How-To: Extract PHP-Nuke Articles from an SQL INSERT Statement in Python

I found an old SQL dump of this site yesterday which I thought was lost to time. The site ran php-nuke back then, and rather than importing the SQL into a database and fiddling with it to export all the old articles I thought I’d take the python hammer to it. It’s a bit of a bodge/hack – but it seems to work well enough.

The idea is you copy JUST the insert statement which deals with “stories” (nuke’s word for articles / posts) from the SQL dump and put it in a file (mine’s called “nuke_stories.sql”), then run the parse_nuke_stories python script and it’ll dump out all the articles into separate files with filenames like “Article_ID_YEAR_MONTH_DAY.html” and such.

Here’s the top few lines of my SQL insert statement:

INSERT INTO `nuke_stories` (`sid`, `catid`, `aid`, `title`, `time`, `hometext`, `bodytext`, `comments`, `counter`, `topic`, `informant`, `notes`, `ihome`, `alanguage`, `acomm`, `haspoll`, `pollID`, `score`, `ratings`, `associated`) VALUES
(1, 0, 'r3duxAdmin', 'W00t! The site it be a-changin''...', '2004-09-10 12:35:06', 'Well, PHP-Nuke seems to be up and running, so now it''s time to mess w/ it in a huge way and configure all the millions of options needed to make it just the way I want.\r\n

\r\nDaunted?

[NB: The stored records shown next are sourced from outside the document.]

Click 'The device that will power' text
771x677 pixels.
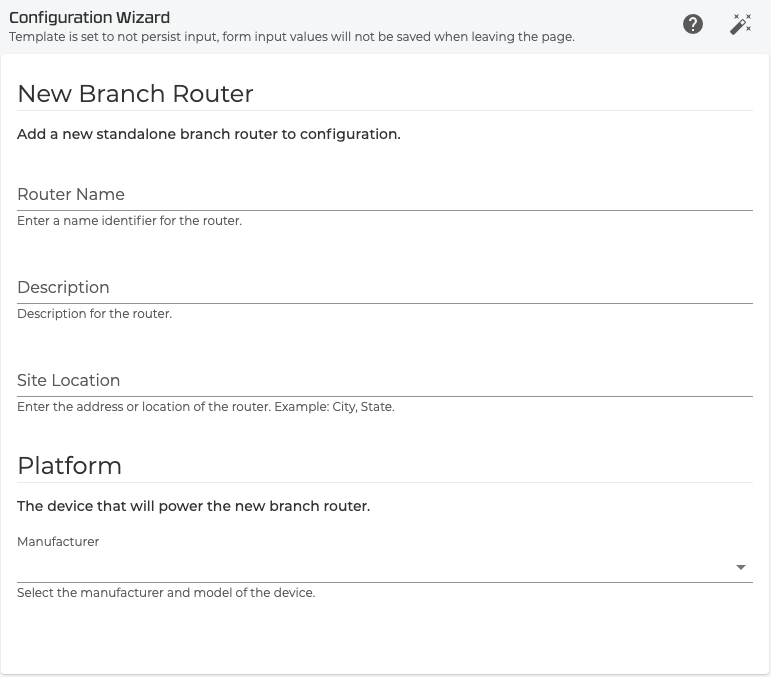coord(193,506)
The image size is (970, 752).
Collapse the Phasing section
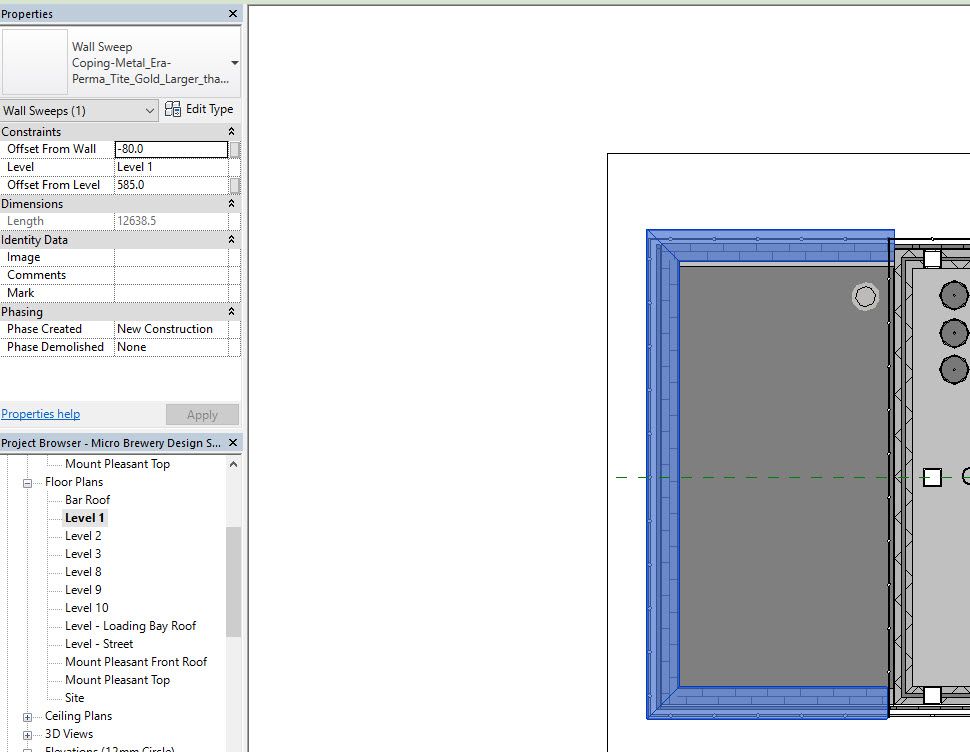231,312
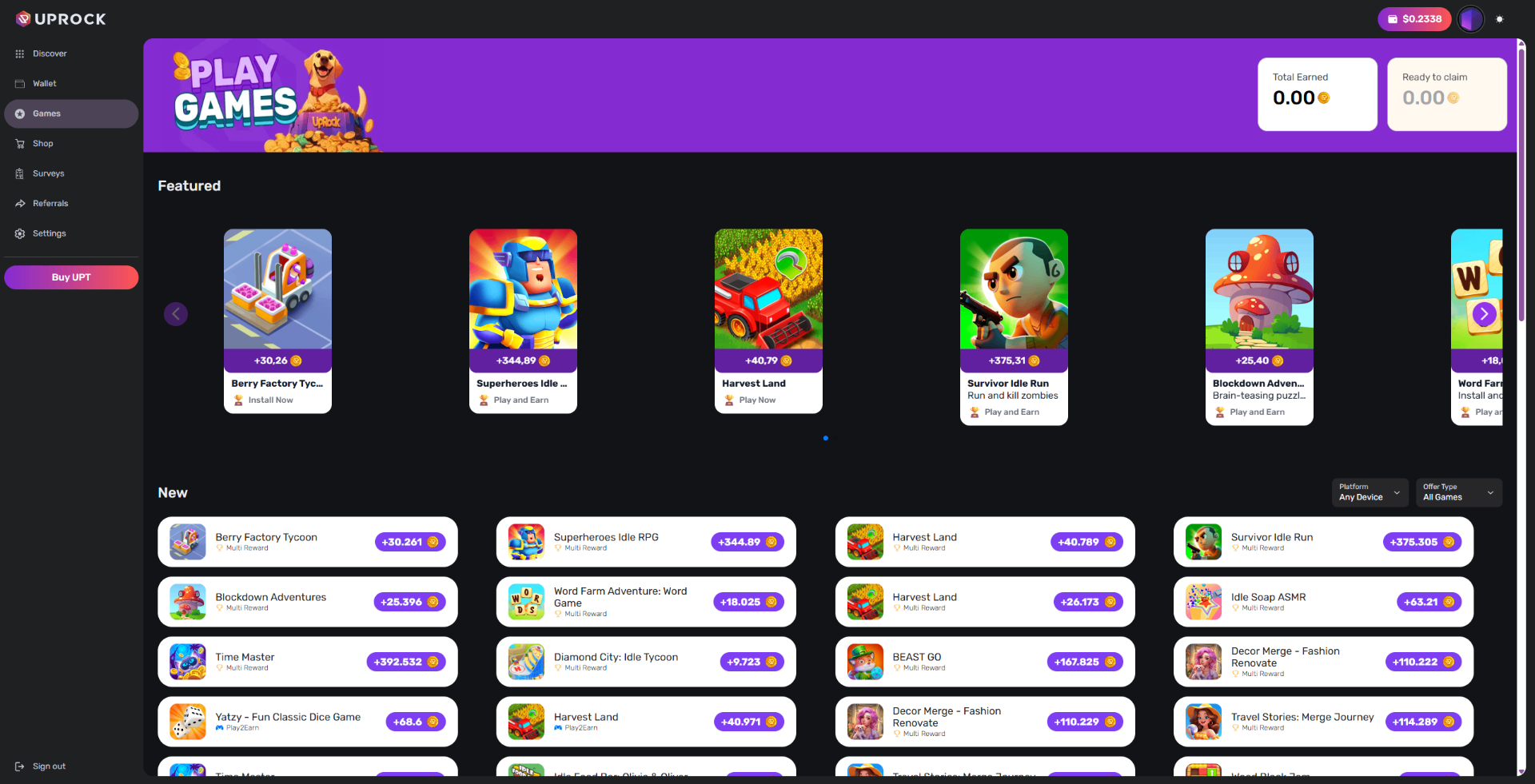
Task: Click the Wallet sidebar icon
Action: coord(20,83)
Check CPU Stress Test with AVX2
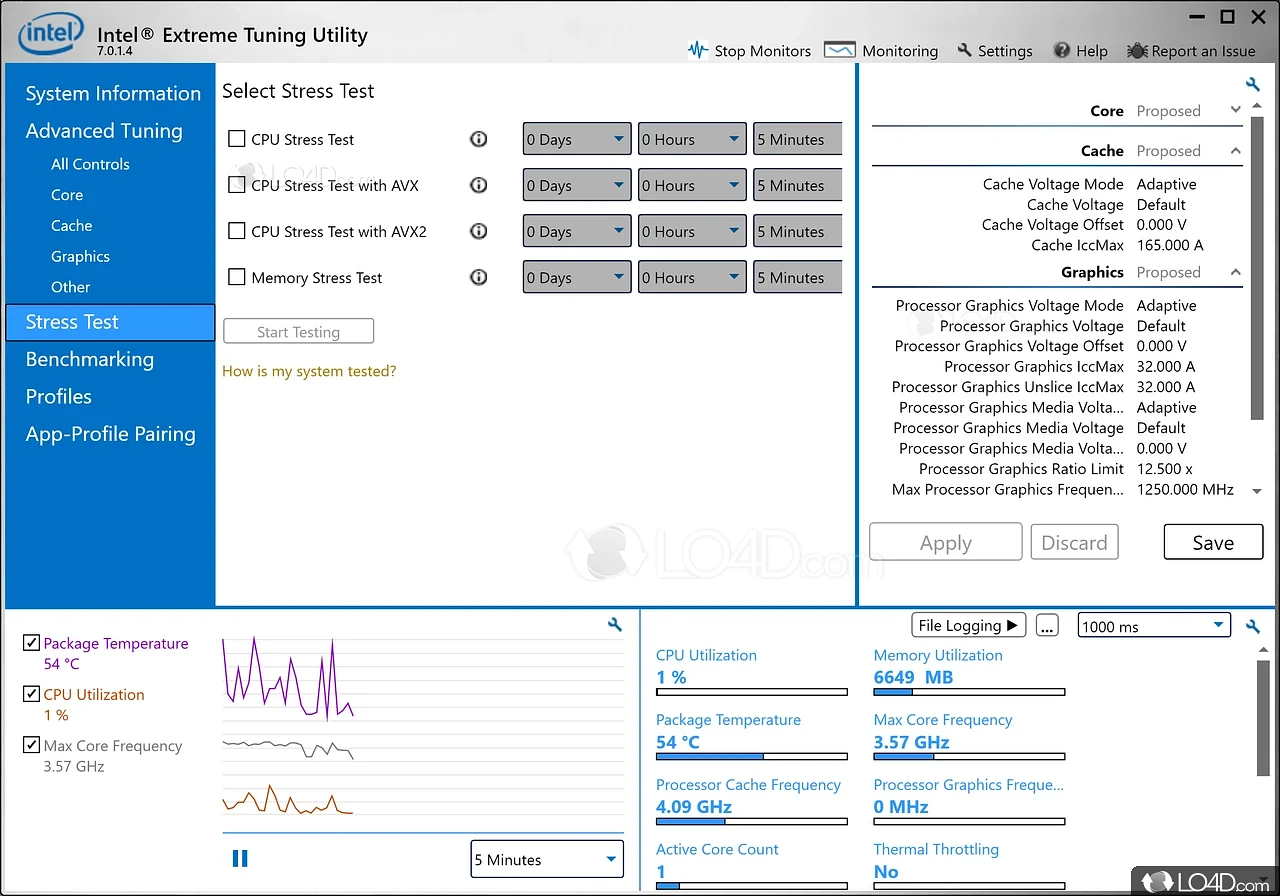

Me? Er, yeah. You could say that...', '', 0, 83, 1, 'r3duxAdmin', '', 1, '', 0, 0, 0, 0, 0, ''),

Here’s what it’ll dump out into a file called Article_001_2004_09_10.html if this was all that was there:

Article ID : 1
Author : r3duxAdmin
Title : W00t! The site it be a-changin’…
Date : 2004-09-10 12:35:06

Well, PHP-Nuke seems to be up and running, so now it’s time to mess w/ it in a huge way and configure all the millions of options needed to make it just the way I want.

Daunted? Me? Er, yeah. You could say that…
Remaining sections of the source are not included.